The number of patrons may have dwindled, but the essence remains.
With Ligertwood being the sole employee, though, the future is unclear.
“I’ll be here for a little while,” he says. “The pressure from the city is very difficult because we’re dealing with people we grew up with. I could walk up to a dozen people at the forefront of art and industry and say, ‘Why have you never come in here?’ We used to get stoned on acid together in front of the Bay. Like, ‘Why don’t you come into my place?’ And that’s true. People at the forefront of the scene in the city never come into my place. Twenty-six years!”
Ligertwood says he wants the city and the organizations that continuously exclude and attempt to squash him to know that he won’t back down.
“If I could say one thing, it’s this: ‘Edmonton city council: Quit being a bully.’ That’s me as reflective of the community.
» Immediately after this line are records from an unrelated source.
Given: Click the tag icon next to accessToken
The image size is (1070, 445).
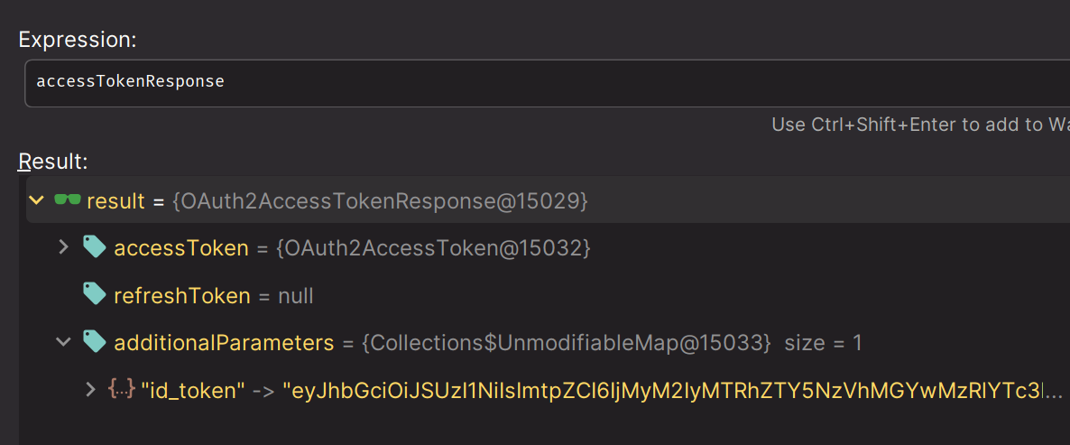Looking at the screenshot, I should click(94, 247).
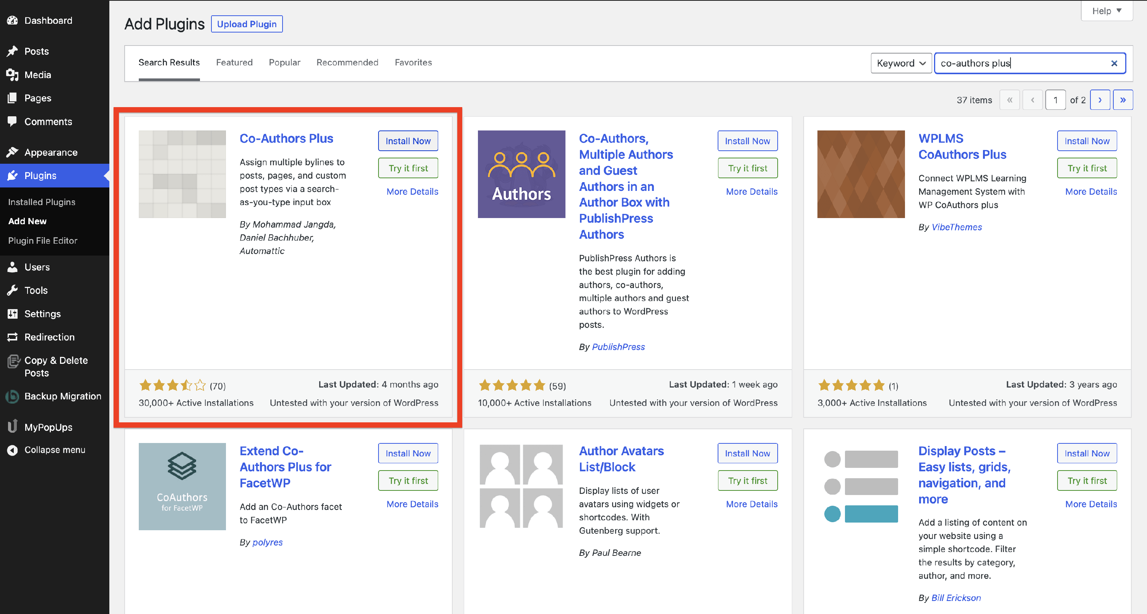Open the Keyword search type dropdown
1147x614 pixels.
[901, 63]
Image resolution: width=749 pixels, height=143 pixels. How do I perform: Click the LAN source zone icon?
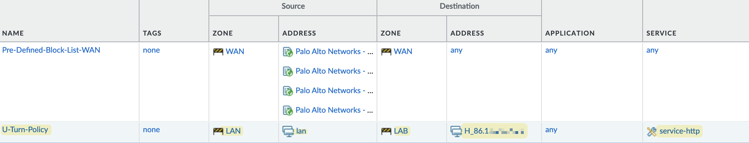pyautogui.click(x=218, y=131)
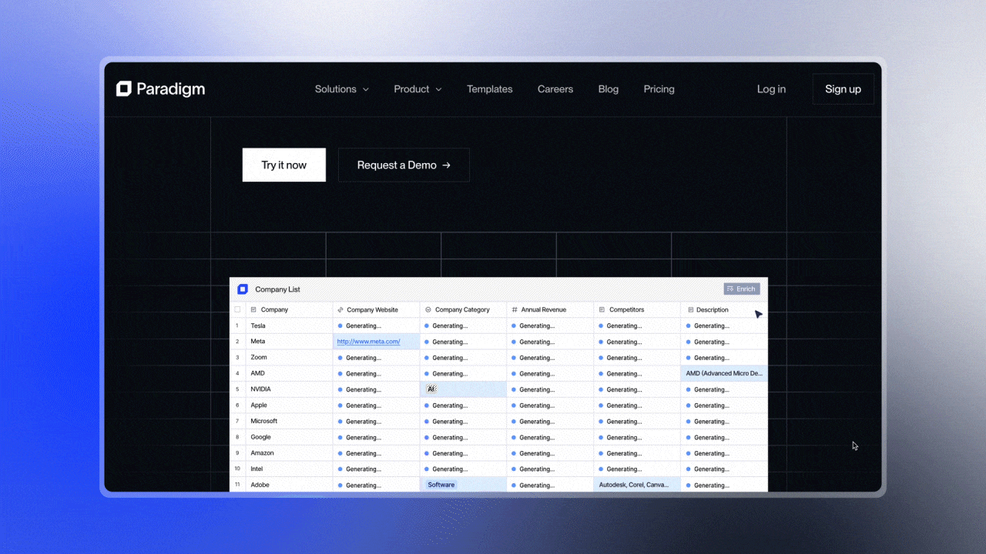Click the Try it now button
This screenshot has width=986, height=554.
tap(283, 165)
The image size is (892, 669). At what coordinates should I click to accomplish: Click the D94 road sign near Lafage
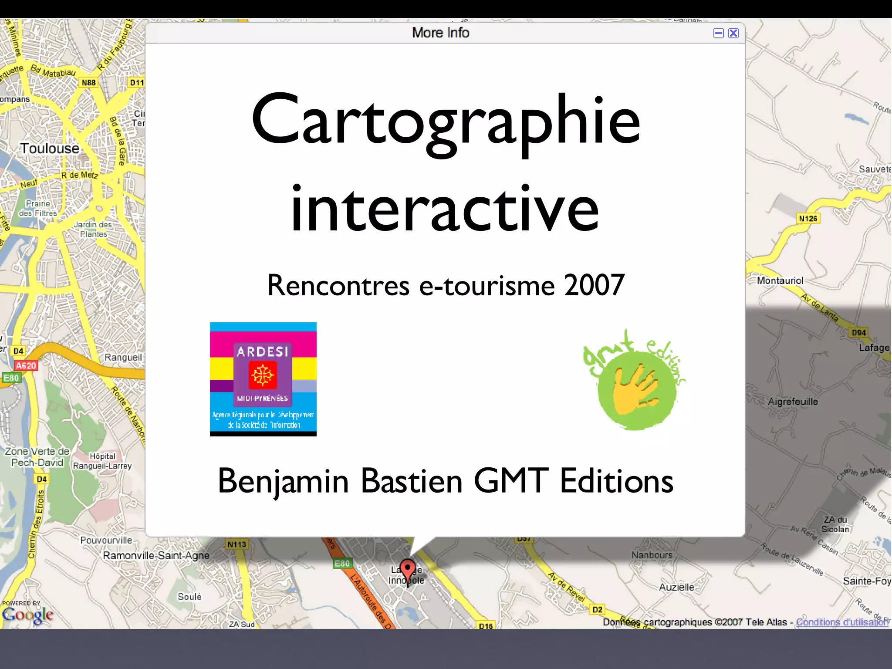(x=858, y=333)
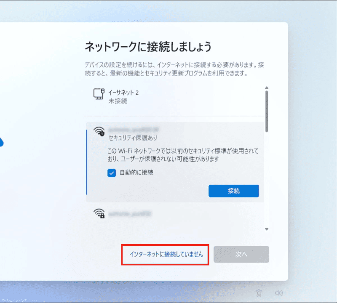The width and height of the screenshot is (337, 303).
Task: Select the イーサネット 2 entry
Action: click(123, 93)
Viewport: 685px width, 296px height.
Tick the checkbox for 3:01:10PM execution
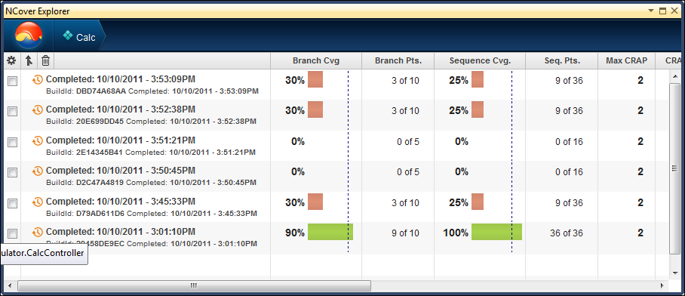pyautogui.click(x=13, y=233)
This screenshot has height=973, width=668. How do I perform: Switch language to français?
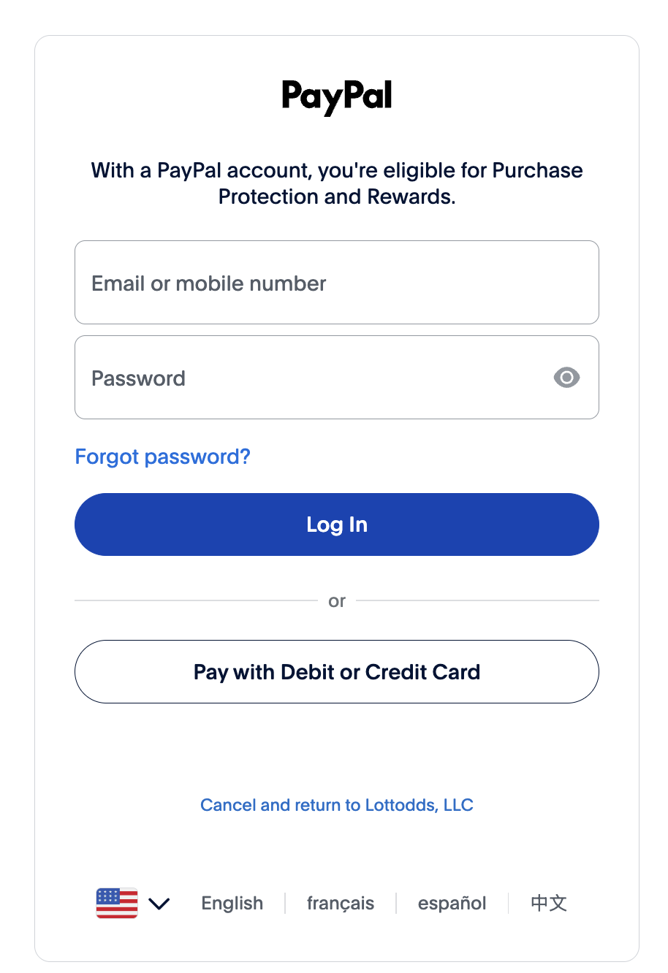click(341, 904)
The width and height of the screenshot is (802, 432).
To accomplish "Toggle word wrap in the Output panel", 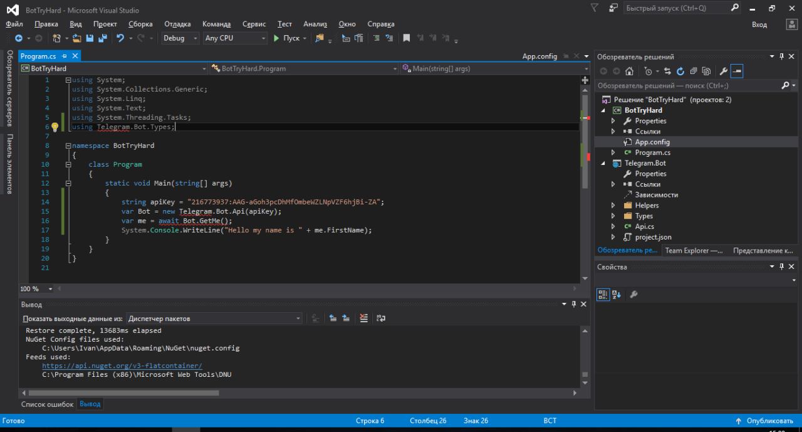I will pos(381,319).
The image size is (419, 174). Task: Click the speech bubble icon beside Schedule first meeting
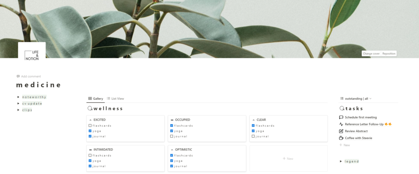[x=341, y=117]
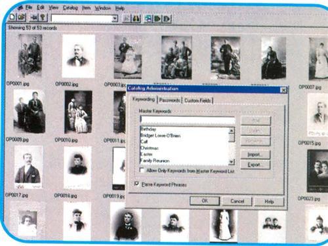328x246 pixels.
Task: Click the keyword list scroll down arrow
Action: 232,162
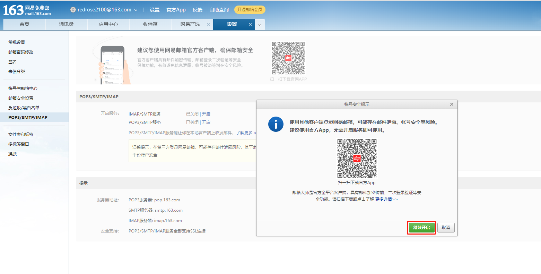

When you’re a bully to me, you’re a bully to my neighbourhood. When you evicted me from downtown, you reduced the number of supports that were there, 24 hours, seven days a week; guaranteed we were there for the people in our community, for the people that needed us.”
And tucked in the back of the Western Supplies Building, at the corner of 103rd Street and 108th Avenue, they still are – maybe just for now. As Ligertwood says, the powers in play have yet to give up on getting rid of him, and it’s wearing him down.
“If you let this circle keep turning, it’ll keep turning. But you keep busting into it and tearing it to pieces. That’s what I don’t understand.”